[Source data]
+ + +

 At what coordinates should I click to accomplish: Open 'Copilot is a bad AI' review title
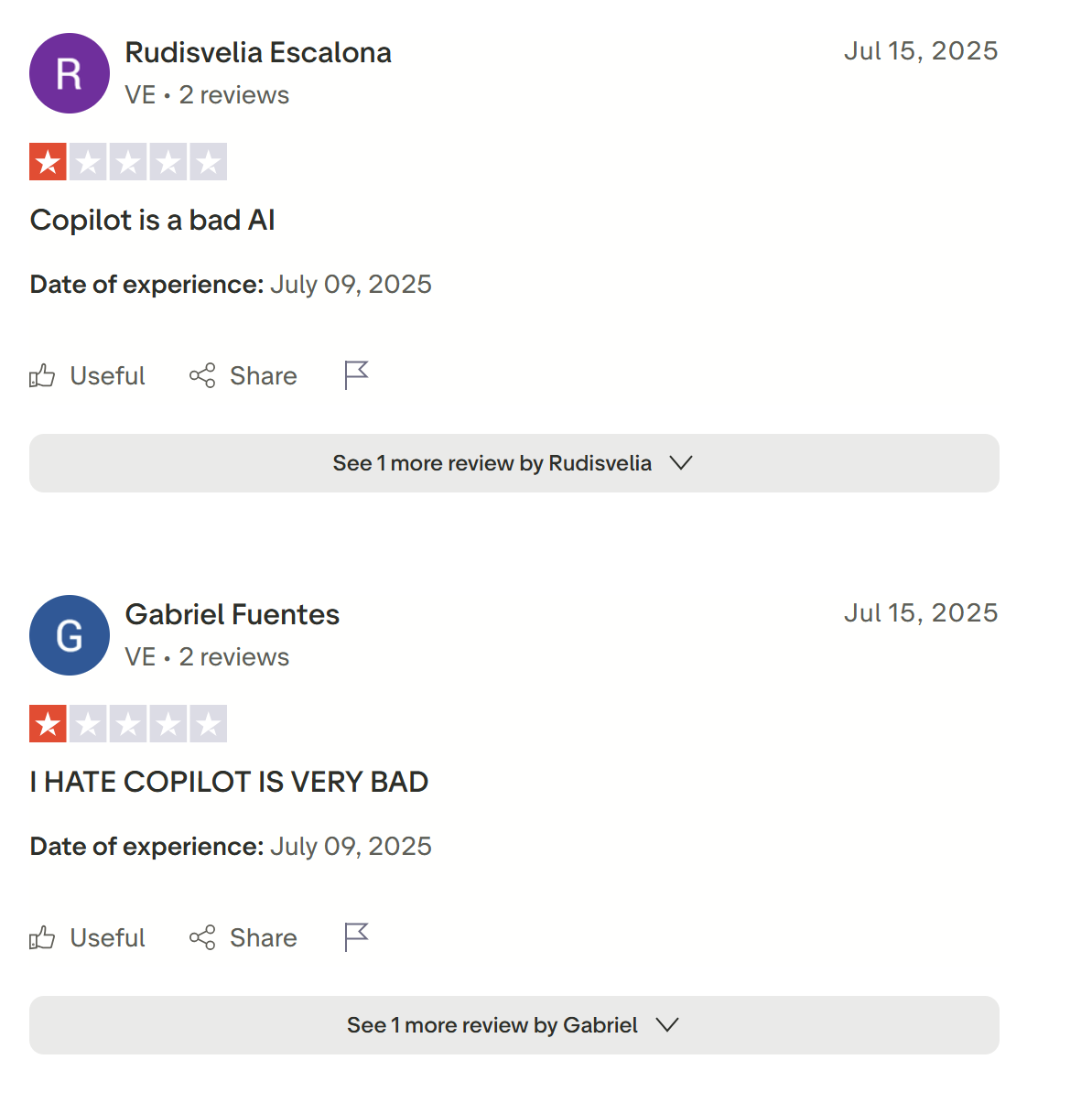click(x=153, y=220)
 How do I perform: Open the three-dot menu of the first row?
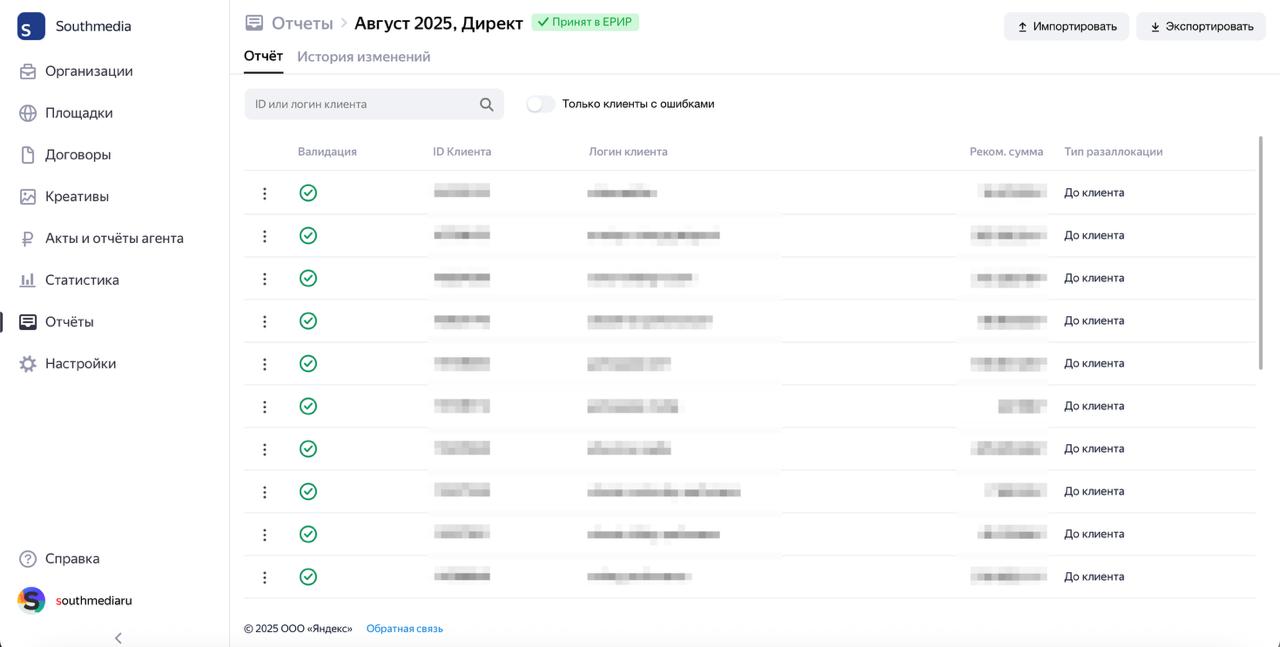(x=264, y=193)
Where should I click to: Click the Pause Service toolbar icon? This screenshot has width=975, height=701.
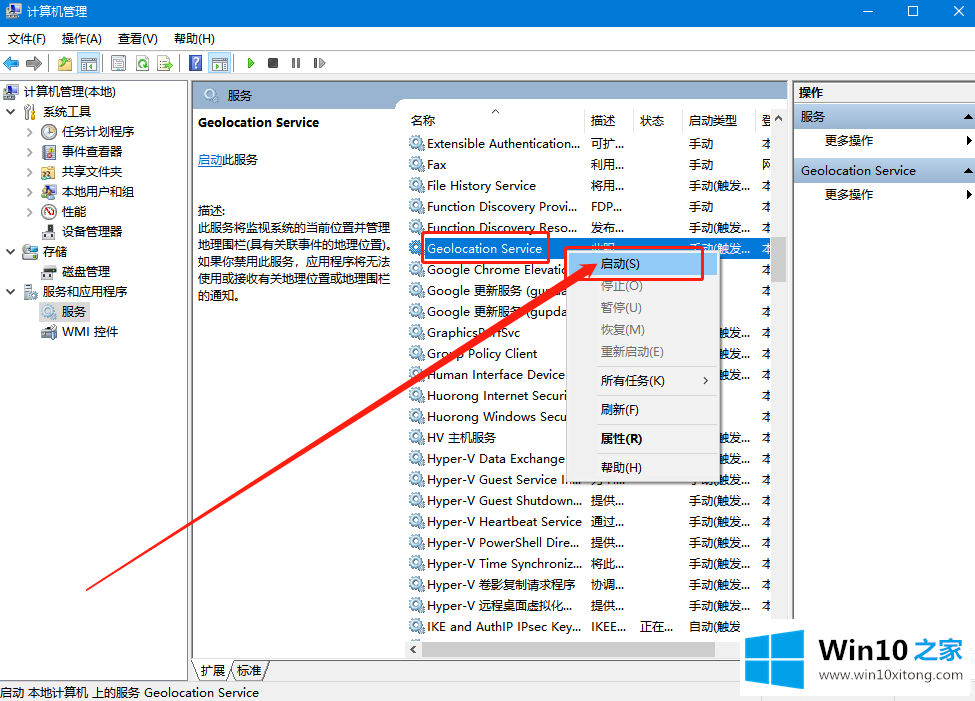pos(296,63)
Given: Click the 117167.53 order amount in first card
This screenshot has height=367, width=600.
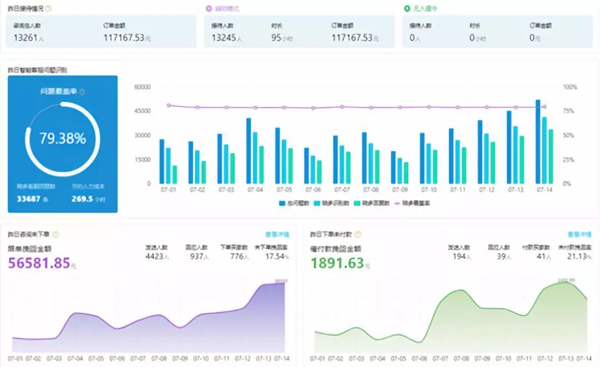Looking at the screenshot, I should click(x=124, y=38).
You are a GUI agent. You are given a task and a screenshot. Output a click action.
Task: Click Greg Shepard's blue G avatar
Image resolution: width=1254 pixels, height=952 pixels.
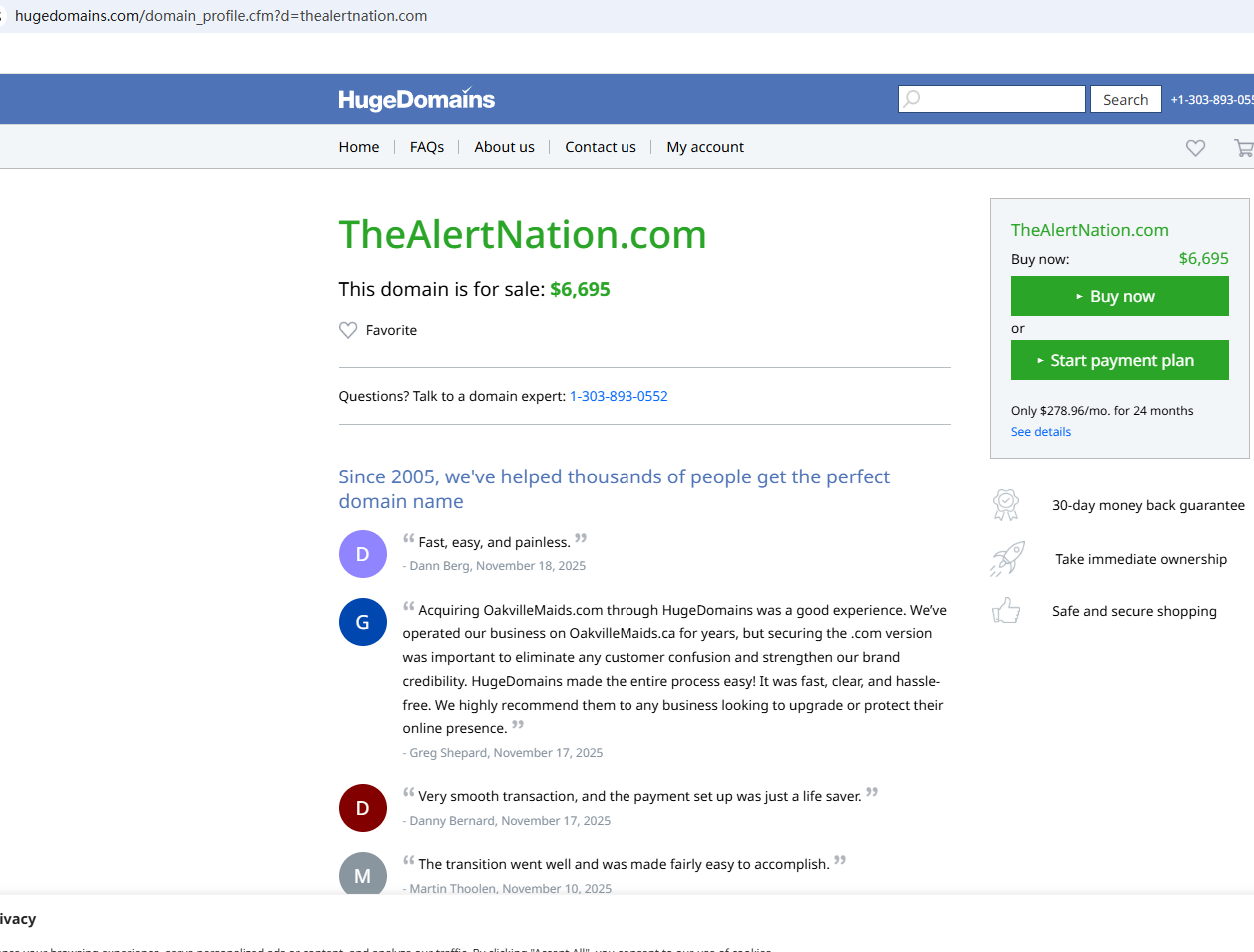(x=363, y=622)
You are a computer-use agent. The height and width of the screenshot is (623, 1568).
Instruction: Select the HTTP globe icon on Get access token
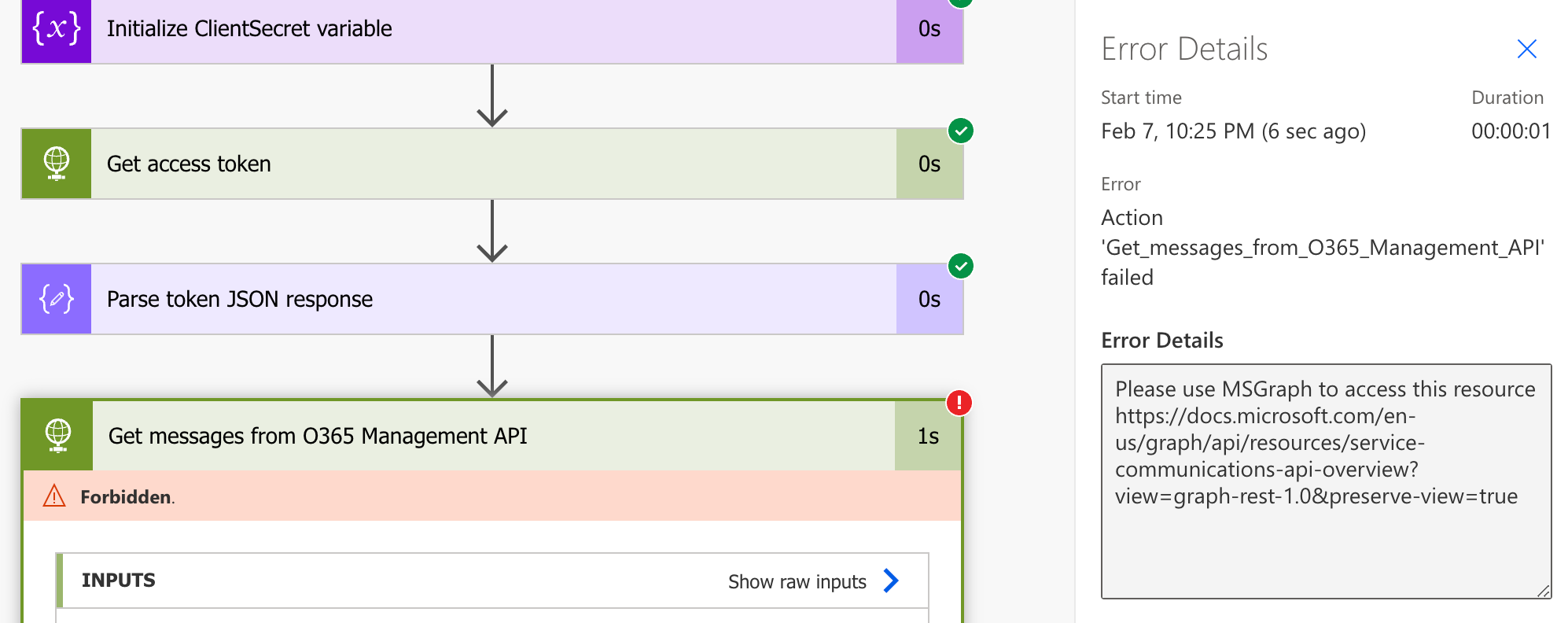point(56,163)
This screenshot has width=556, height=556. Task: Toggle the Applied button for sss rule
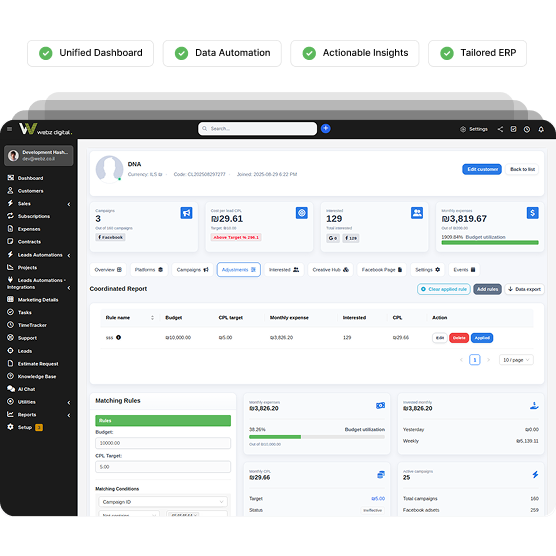tap(482, 338)
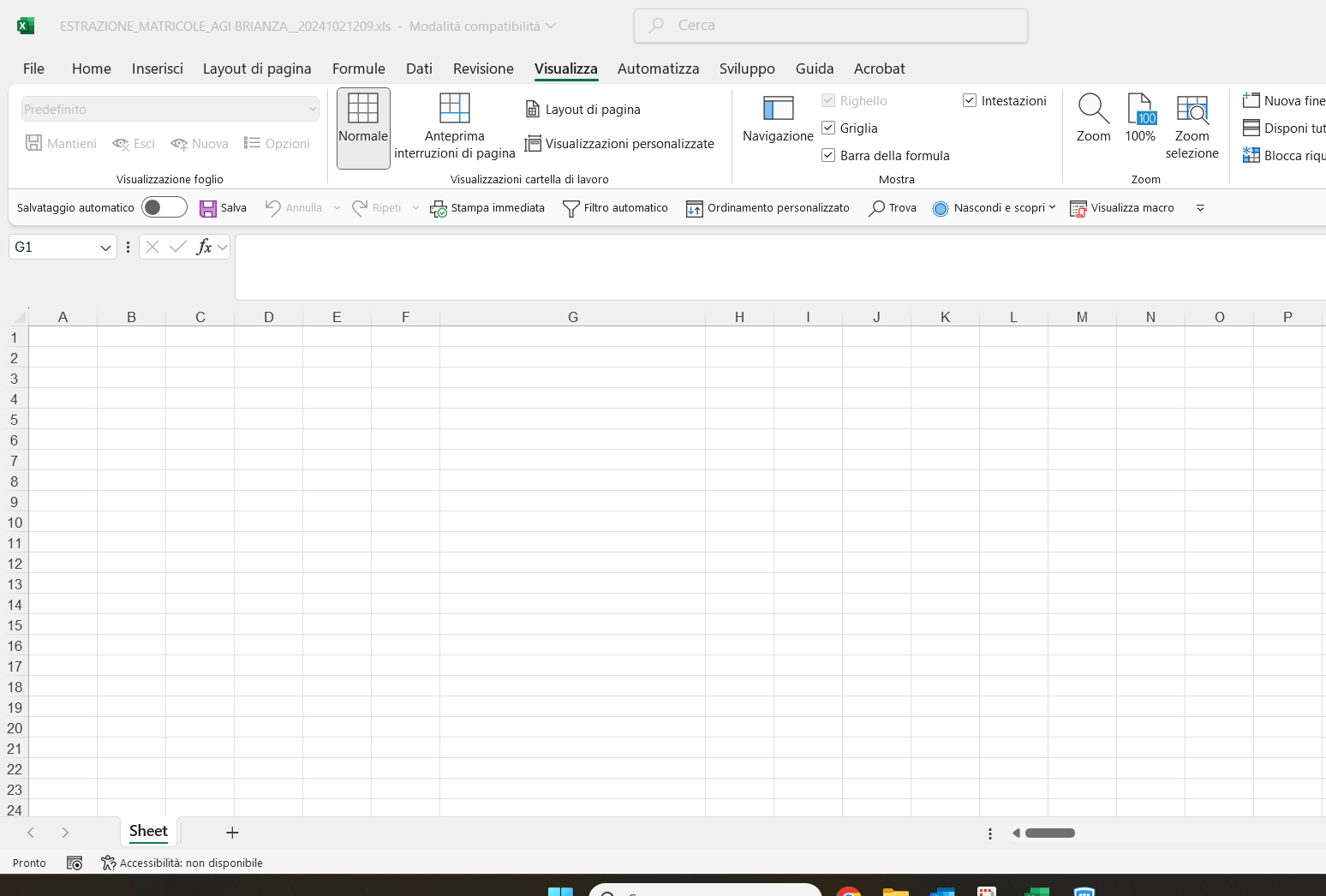Uncheck the Griglia checkbox
Image resolution: width=1326 pixels, height=896 pixels.
(828, 128)
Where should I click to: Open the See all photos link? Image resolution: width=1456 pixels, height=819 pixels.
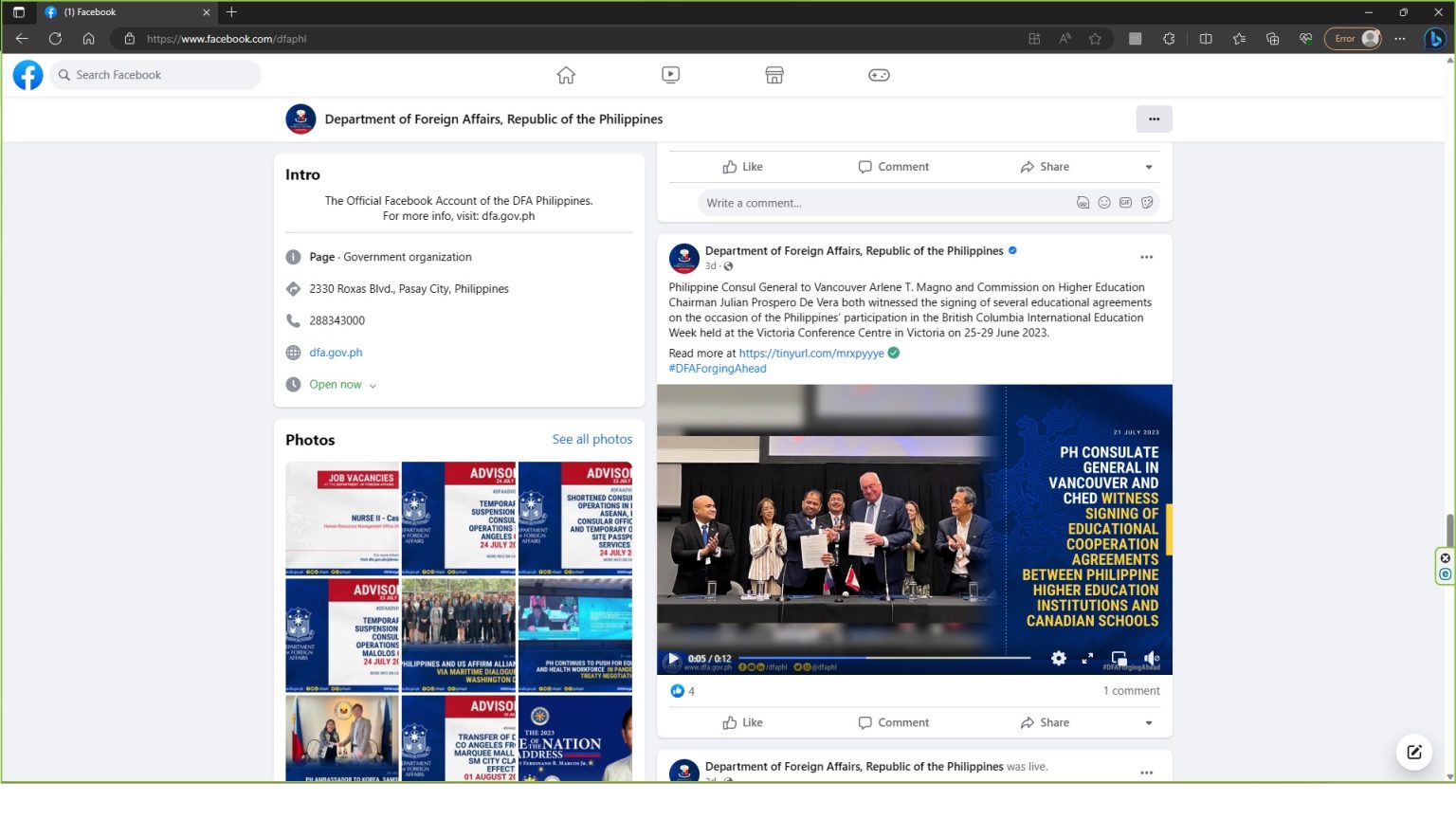point(592,440)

+ + +

## About this exercise
Set down each entry again exactly as written. Pictures stay out.

## Solution to the exercise
 At what coordinates should I click to accomplish: Open 'Copilot is a bad AI' review title
click(x=153, y=220)
 How do I perform: Open the three-dot menu of the first row?
(x=264, y=193)
Where should I click to: Click the Pause Service toolbar icon? This screenshot has width=975, height=701.
pos(296,63)
Given: Click the 117167.53 order amount in first card
This screenshot has height=367, width=600.
Looking at the screenshot, I should click(x=124, y=38).
You are a GUI agent. You are given a task and a screenshot. Output a click action.
Task: Click Greg Shepard's blue G avatar
Image resolution: width=1254 pixels, height=952 pixels.
(x=363, y=622)
You are a computer-use agent. The height and width of the screenshot is (623, 1568).
Instruction: Select the HTTP globe icon on Get access token
point(56,163)
This screenshot has width=556, height=556. Task: Toggle the Applied button for sss rule
tap(482, 338)
Uncheck the Griglia checkbox
Image resolution: width=1326 pixels, height=896 pixels.
(828, 128)
Where should I click to: Open the See all photos link? Image resolution: width=1456 pixels, height=819 pixels.
point(592,440)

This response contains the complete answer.